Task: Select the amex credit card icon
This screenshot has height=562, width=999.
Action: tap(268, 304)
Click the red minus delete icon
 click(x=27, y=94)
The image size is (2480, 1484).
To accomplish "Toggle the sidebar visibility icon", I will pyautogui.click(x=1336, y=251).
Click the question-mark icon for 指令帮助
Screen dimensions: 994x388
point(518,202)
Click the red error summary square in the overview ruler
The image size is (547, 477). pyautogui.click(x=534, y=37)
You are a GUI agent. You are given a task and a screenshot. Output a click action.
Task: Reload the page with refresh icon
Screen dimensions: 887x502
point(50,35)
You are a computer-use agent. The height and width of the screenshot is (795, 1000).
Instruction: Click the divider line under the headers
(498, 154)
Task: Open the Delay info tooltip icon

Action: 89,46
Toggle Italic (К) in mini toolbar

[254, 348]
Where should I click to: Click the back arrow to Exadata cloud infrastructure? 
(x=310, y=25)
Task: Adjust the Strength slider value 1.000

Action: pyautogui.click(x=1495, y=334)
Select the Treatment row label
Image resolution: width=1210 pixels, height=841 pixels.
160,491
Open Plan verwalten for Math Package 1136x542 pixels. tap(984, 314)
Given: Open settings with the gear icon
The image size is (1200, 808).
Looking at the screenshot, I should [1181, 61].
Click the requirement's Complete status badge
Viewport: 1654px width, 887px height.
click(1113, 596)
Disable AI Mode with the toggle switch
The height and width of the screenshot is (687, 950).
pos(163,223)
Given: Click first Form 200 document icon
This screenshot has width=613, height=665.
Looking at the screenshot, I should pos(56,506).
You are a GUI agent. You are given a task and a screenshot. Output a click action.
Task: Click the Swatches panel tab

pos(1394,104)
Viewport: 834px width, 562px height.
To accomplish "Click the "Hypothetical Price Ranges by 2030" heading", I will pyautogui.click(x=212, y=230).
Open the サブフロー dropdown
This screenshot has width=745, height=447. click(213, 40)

::::

Task to complete: The required output is the entries from their opening line through the line holding "The image size is (2480, 1484).", repeated exactly, with both end lines kept.

Output of the exercise:
Task: Select the amex credit card icon
This screenshot has height=562, width=999.
Action: tap(268, 304)
Click the red minus delete icon
 click(x=27, y=94)
The image size is (2480, 1484).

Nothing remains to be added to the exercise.